課題の内容
メタル音楽についての文章に照らして、次の(a)〜(c)が内容と合っているか判断し、それぞれ「はい」か「いいえ」で答えたうえで、決め手となる文章中の言葉をそのまま引用してください。
(a) 筆者は結婚を機に音楽から身を引いた。
(b) 息子は幼稚園に上がってからピアノを習い始めた。
(c) イェスパー・ストロムブラードは今もinflamesに在籍している。

その上に乗るボーカリスト、アンダース・フリーデンの地響きの如きデスヴォイス。

狂いそうになる程の美旋律から始まり、終始血涙必至だ。
しかし、最もその真髄を味わえるのは中間部分だ。

Burn the visionaire
Kill the ideologies
Mankind must die

の語りからのアンダース・フリーデンの「イヤアアアアァァオオァッ!!」から始まる超美旋律の超疾走!
そしてアンダース・フリーデンの怒涛の絶叫が続く。

The doves and the angels return to their graves
With flames on their pestilent wings
While mushroom-clouds haunt their virginwhite skies
To rape their utopian dreams

鳩と天使は墓に戻る
 彼らの疫病の翼に炎を灯し
 キノコ雲が彼らの穢れなきの白い空に出没している間
 彼らの理想郷を陵辱する

たまらん歌詞だ。
中二病(あたしゃ高校生でしたけど)

メロスピも聴いた、ネオクラシカルも聴いた、様々な組み合わせをして生まれたきた新ジャンルはあるがまさか…デスメタルと超絶美旋律を組み合わせるとは…。
ここでミーハーな私はコロッと変わる。

「メロディックデスメタル、叙情デスメタルこそ芸術だ。」

今考えたら本当に私はクソミーハーですね(笑)

しかしこの時、この出会いがあったからこそ今の私がいる。
今でもメロディックデスメタルを聴いているし、inflamesを愛し、その基礎を作り上げた、今は脱退してしまった元メインソングライターであるイェスパー・ストロムブラードを愛し、尊敬している。
いやぁでもこの頃のinflamesは絶品でしたね…。

ここから小さな歩みではあるがヘヴィメタル全般に理解を示すように私は変化していくのだ。

時は経過し、私も結婚を機に音楽から身を引いた。
スパッと止めれちゃったって事はそこまで入れ込んでなかったんだろう(笑)
年齢を重ねていくと聴く音楽も落ち着いてくる?
馬鹿言ってんじゃねぇや。
どんどん激しい方向へ行ってしまうもんです。
しかしここでまた一つの出会いが。
息子が幼稚園に上がる一年前にピアノを習い始めたんですね。
当然発表会とかあるわけで…
息子以外のも聴くわけで…
高学年の子とか高校生くらいの子は誰もが知っているクラシックとか弾く子もいてですね…

グワァー!!
クラシックってクソ退屈だなぁ!!
おいおい!眠くなるどころか段々腹が立ってくるじゃねぇかよ!!

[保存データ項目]
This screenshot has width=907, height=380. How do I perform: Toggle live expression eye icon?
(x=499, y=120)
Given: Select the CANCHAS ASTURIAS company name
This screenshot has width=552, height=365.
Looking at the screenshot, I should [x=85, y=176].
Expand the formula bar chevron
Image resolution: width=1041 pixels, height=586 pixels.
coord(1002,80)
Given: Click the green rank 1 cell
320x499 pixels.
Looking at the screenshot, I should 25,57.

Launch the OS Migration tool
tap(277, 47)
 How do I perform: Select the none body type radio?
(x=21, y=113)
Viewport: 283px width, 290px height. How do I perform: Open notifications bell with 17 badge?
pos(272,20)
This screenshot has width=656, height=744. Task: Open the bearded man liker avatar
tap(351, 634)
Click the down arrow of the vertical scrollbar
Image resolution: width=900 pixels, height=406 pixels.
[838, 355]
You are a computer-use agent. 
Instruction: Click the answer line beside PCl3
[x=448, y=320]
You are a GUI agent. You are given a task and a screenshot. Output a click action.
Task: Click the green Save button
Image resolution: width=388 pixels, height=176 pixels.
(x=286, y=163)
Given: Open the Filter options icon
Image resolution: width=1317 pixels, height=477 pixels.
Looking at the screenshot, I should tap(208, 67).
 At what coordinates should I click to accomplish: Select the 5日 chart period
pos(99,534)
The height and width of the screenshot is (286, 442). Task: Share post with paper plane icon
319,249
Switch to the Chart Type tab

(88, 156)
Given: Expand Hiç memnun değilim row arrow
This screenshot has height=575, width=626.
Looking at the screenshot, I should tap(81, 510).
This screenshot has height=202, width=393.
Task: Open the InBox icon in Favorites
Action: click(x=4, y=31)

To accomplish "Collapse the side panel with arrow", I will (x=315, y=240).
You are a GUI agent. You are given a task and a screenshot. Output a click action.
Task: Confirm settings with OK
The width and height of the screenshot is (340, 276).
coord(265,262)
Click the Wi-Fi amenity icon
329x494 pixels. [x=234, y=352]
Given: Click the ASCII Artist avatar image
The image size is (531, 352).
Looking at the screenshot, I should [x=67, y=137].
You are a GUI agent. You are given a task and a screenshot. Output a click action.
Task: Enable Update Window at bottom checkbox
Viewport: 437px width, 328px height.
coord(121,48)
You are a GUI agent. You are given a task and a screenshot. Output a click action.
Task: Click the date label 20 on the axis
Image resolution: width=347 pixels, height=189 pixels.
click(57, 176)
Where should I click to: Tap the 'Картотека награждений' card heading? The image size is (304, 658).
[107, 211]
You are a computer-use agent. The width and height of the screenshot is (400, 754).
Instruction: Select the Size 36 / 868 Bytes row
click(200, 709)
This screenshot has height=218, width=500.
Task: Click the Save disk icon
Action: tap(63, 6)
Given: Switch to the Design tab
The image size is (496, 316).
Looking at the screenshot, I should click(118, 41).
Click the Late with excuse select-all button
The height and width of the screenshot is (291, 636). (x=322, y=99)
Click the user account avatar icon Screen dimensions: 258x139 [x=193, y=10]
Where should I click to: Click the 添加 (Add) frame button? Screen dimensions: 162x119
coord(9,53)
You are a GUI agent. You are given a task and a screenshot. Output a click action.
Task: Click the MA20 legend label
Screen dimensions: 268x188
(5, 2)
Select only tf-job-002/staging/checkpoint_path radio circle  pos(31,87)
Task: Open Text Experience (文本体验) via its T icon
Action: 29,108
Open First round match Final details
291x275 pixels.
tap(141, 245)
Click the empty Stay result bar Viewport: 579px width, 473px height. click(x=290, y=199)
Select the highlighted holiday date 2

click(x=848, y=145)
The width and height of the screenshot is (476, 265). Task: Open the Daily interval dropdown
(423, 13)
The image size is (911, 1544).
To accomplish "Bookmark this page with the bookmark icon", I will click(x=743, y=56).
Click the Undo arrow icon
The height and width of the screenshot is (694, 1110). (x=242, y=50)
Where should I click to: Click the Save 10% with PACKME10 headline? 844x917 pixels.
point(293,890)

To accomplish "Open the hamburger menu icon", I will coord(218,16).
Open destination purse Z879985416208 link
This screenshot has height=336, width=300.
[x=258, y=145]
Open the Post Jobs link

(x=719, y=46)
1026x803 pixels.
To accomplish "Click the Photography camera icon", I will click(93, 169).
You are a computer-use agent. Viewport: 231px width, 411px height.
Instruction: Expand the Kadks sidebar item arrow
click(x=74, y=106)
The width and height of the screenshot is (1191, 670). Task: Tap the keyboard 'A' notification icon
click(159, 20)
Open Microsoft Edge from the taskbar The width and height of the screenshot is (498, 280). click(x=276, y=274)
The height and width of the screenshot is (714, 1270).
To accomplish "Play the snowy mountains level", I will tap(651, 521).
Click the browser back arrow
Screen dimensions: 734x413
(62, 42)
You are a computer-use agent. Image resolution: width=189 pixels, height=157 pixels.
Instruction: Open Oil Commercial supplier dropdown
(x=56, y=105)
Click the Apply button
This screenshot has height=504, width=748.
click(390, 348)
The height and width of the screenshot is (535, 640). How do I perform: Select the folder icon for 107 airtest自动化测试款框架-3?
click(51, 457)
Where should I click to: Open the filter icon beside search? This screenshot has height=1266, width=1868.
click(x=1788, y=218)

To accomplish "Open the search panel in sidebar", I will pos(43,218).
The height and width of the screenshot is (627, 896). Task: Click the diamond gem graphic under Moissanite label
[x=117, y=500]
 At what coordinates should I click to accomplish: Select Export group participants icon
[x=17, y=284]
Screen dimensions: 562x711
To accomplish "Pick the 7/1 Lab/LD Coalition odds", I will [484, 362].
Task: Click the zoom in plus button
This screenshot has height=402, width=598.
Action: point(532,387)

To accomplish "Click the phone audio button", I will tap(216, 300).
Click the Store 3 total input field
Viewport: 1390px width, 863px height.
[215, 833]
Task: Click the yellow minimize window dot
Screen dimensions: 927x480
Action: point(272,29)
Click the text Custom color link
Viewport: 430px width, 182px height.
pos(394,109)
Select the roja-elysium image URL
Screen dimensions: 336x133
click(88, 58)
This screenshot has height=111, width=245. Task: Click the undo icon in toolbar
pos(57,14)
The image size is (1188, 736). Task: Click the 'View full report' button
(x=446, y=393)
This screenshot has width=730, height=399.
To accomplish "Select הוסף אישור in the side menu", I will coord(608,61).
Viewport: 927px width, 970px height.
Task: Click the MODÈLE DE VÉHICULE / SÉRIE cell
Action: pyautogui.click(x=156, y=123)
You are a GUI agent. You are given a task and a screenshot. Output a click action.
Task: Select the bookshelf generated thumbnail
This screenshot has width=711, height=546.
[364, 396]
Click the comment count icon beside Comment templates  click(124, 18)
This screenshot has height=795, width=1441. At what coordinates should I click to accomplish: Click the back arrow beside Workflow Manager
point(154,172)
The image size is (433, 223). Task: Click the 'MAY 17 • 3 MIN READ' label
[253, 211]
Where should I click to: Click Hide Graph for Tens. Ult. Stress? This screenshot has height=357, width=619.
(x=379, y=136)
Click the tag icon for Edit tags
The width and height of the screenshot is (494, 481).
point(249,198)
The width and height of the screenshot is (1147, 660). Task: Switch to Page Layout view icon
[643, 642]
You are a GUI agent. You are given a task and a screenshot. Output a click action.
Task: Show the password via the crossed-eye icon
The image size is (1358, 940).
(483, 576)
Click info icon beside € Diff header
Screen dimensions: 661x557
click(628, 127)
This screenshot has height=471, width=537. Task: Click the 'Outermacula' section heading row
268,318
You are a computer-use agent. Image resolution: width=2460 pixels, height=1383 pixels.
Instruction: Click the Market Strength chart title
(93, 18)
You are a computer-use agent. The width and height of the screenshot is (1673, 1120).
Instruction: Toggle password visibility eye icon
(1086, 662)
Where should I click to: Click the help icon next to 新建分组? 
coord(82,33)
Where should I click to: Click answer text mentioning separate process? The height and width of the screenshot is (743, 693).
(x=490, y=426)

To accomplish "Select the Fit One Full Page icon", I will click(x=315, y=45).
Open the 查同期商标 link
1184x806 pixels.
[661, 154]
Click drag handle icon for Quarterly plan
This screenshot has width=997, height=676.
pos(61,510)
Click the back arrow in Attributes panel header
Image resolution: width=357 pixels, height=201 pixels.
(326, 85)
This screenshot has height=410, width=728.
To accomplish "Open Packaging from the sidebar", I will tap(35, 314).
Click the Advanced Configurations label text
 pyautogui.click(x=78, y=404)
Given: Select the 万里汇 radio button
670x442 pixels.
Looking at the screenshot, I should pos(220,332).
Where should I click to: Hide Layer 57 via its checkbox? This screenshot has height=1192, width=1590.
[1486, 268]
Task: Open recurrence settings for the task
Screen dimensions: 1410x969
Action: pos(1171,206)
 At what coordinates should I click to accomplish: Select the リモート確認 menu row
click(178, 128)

出力全文
(a) はい:「時は経過し、私も結婚を機に音楽から身を引いた。」
(b) いいえ:「息子が幼稚園に上がる一年前にピアノを習い始めたんですね。」
(c) いいえ:「今は脱退してしまった元メインソングライターであるイェスパー・ストロムブラード」